Crude estimating programs first appeared on the market in the mid 1980s.

“When estimating packages first came out, everyone was skeptical,” Fletcher said. “Once they started using them, they found the value of the system. It helps them track the information and gives them a way to store it and have it easily retrievable electronically.”

Like Palm Pilots or the Internet, computerized estimating programs became a critical part of an electrical contractors' business tools. Fletcher said a majority of the contractors who have been involved in GoControls' beta testing and focus groups have used the programs.

“Most of them have used some estimating package to some degree — whether it was home-grown, a series of Excel spreadsheets or one over the shelf like Accubid or McCormick,” Fletcher said.

Several software companies have offered software solutions for electrical contractors looking for ways to efficiently create bids, manage projects and deal with change orders. To keep contractors up to date on all the new programs and methods, IEC provides management technology forums at all of their national meetings to train their contractors about estimating.

“We bring some of our industry partners, our computer software companies who are in that venue, to our national meeting,” Mullins said. “Then we'll take a whole afternoon and do training with our contractors about the latest available software, computer programs, how we can cut their time, reduce mistakes and basically improve their profitability.”

Companies such as SmartContractor, ConEst, Accubid and Estimation Inc. provide training on the tips and trends in the world of estimating software. The seminars always generate a lot of interest, Mullins said.

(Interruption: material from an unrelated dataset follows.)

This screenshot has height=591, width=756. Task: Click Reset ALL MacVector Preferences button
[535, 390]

“They're absolutely packed,” Mullins said. “That's why we had to move to bigger rooms. We also don't run anything against those sessions of education because the contractors are so interested in it.”

Pride Electric's Harrison, who is on the board of directors for the Rocky Mountain IEC chapter and the chairman of low voltage apprenticeship and training for the national chapter, said the software seminars provide a tremendous help to contractors who want to stay on top of technology.

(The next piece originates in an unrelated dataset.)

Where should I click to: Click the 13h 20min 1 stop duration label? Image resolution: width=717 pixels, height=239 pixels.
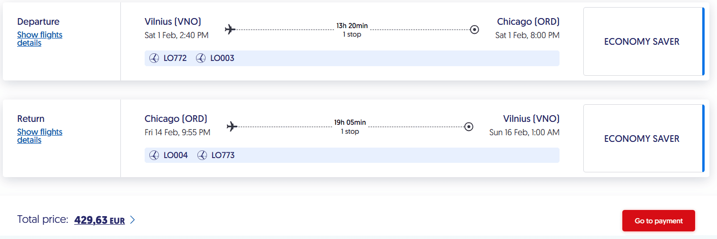click(x=352, y=30)
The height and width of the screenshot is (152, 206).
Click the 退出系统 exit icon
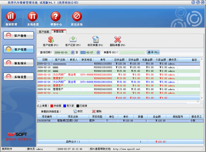click(x=77, y=16)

“Even if they do not use that particular brand, they can learn about the way people think and operate and what other contractors are doing,” Harrison said.

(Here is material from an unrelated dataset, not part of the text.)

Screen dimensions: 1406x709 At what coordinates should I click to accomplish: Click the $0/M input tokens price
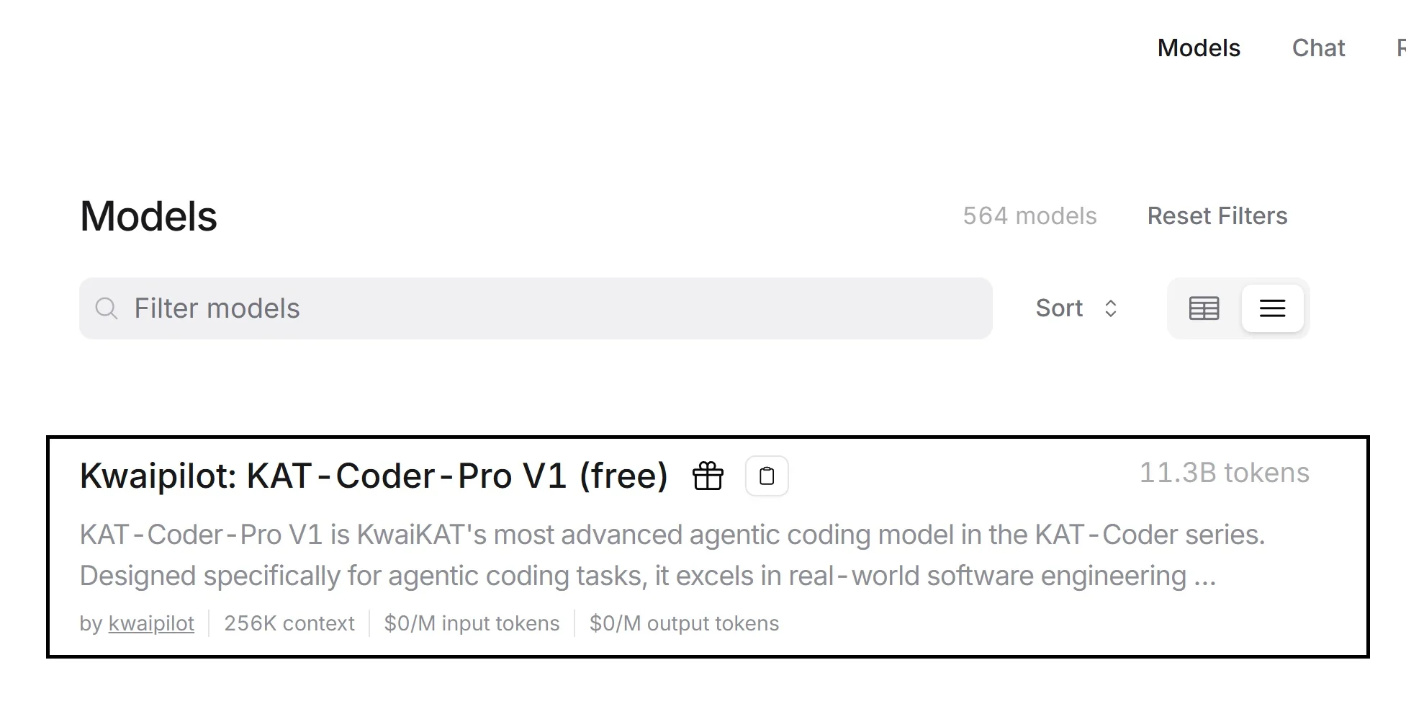click(x=472, y=623)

Computerized estimating programs have helped contractors effectively and efficiently run their businesses, Fletcher said.

“They can crank out a bid really quickly and accurately,” Fletcher said. “In the past, when you'd kick out your bid, you used to have to sit there and essentially recreate it when you started the job. Now you don't have to do that. So the efficiency that it provides you is excellent.”

SOFTWARE SOLUTIONS FOR MANAGING CHANGE ORDERS

Change orders can either be a pain in the contractor's side or a dollar in their pocket.

Computerized estimating programs can help contractors develop a bid, but they can also come in handy in the later stages of a project, when contractors have to deal with change orders. Rather than completely redesigning a bill of materials, contractors can use computerized programs to speed up and improve the change order process.

“If I had 100 feet of pipe and wire to feed this piece of equipment, and all of a sudden, the piece of equipment got bigger and further away, I can pull that one line out, put in the new pipe and wire and leave everything else the same and it's done,” Harrison said. “It generates a new bill of materials and changes everything for me instantaneously.”

Sam Harrison, owner of Pride Electric, said he learned how to effectively sell a change order at an Accubid seminar at the IEC national meeting.

“If people aren't trained in knowing the true cost of a change order, the owner will get something that he is still upset with and everyone will suffer,” Harrison said.

Instead of getting frustrated, contractors can actually boost business by knowing how to effectively handle a change order, Harrison said.

“We went from having 50% to 70% of our change orders argued, beaten up and called all sorts of names to a 99.3% approval rate when we started using Accubid and trained our foremen, supervisors and estimators on how to sell a change order,” Harrison said. “Computerized estimating packages add credibility to the change order process.”